Excerpted text
- - - - - - -

By this time the Weapons Platoon and most of the 2d and 3d Platoons had succeeded in vacating their positions. As they left, members of these units had called down telling the 1st Platoon to withdraw from its position blocking the road. Strung across the flat paddies, the 1st Platoon was more exposed to enemy fire. Four of its men started running back and one, hit by rifle fire, fell. After seeing that, most of the others were apparently too frightened to leave their holes.
As it happened, Lieutenant Driskell's seventeen men who were between the railroad and road embankments were unable to see the rest of their company. Since they had not heard the shouted order they were unaware that an order to withdraw had been given. They had, however, watched the fire fight between the North Koreans and Company B, and had seen Company B leave. Lieutenant Driskell and Sergeant Williams decided they would hold their ground until they received orders. Twenty or thirty minutes passed. As soon as the bulk of the two companies had withdrawn, the enemy fire stopped, and all became quiet again. Driskell and his seventeen men were still in place when the North Koreans climbed the hill to take over the positions vacated by Company B. This roused their anxiety.
"What do you think we should do now?" Driskell asked.
"Well, sir," said Sergeant Williams, "I don't know what you're going to do, but I'd like to get the hell out of here."
Driskell then sent a runner to see if the rest of the company was still in position. When the runner returned to say he could see no one on the hill, the men started back using the railroad embankment for protection. Nine members of this group were from Lieutenant Driskell's 1st Platoon; the other eight were with Sergeant Williams from the Weapons Platoon. A few of Lieutenant Driskell's men had already left but about twenty, afraid to move across the flat paddies, had stayed behind. At the time, however, Driskell did not know what had happened to the rest of his platoon so, after he had walked back to the vicinity of the group of houses behind the hill, he stopped at one of the rice-paddy trails to decide which way to go to locate his missing men. Just then someone walked past and told him that some of his men, including several who were wounded, were near the base of the hill. With one other man, Driskell went off to look for them.
By the time the panicked riflemen of Company A had run the mile or two back to Pyongtaek they had overcome much of their initial fear. They gathered along the muddy main street of the village and stood there in the rain, waiting. When Captain Osburn arrived he immediately began assembling and reorganizing his company for the march south. Meanwhile, two Company C men were waiting to dynamite the bridge at the north edge of the village. One of the officers found a jeep and trailer that had been abandoned on a side street. He and several of his men succeeded in starting it and, although it did not run well and had apparently been abandoned for that reason, they decided it would do for hauling the company's heavy equipment that was left. By 0930 they piled all extra equipment, plus the machine guns, mortars, bazookas, BARs, and extra ammunition in the trailer. About the same time, several men noticed what appeared to be two wounded men trying to make their way along the road into Pyongtaek. It was still raining so hard that it was difficult to distinguish details. Pvt. Thomas A. Cammarano and another man volunteered to take the jeep and go after them. They pulled a BAR from the weapons in the trailer, inserted a magazine of ammunition, and drove the jeep north across the bridge, not realizing that the road was so narrow it would have been difficult to turn the vehicle around even if the trailer had not been attached.

- - - - - - -

Complete the following
[a] Rewrite the part of the withdrawal account that opens with the words "By this time" and closes with "leave their holes.", replacing "paddies" with "rice fields".
[b] Translate this sentence from the withdrawal account into Spanish: "They gathered along the muddy main street of the village and stood there in the rain, waiting."

Extracted material
- - - - - - -

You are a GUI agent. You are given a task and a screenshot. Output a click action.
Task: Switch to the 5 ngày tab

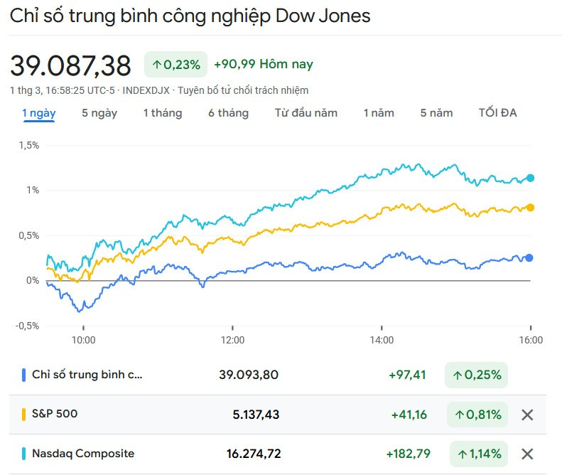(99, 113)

- - - - - - -

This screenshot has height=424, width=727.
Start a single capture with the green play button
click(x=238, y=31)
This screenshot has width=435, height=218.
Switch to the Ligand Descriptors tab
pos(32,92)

- - - - - - -

Answers
[a]
By this time the Weapons Platoon and most of the 2d and 3d Platoons had succeeded in vacating their positions. As they left, members of these units had called down telling the 1st Platoon to withdraw from its position blocking the road. Strung across the flat rice fields, the 1st Platoon was more exposed to enemy fire. Four of its men started running back and one, hit by rifle fire, fell. After seeing that, most of the others were apparently too frightened to leave their holes.

[b] Se reunieron a lo largo de la embarrada calle principal del pueblo y se quedaron allí bajo la lluvia, esperando.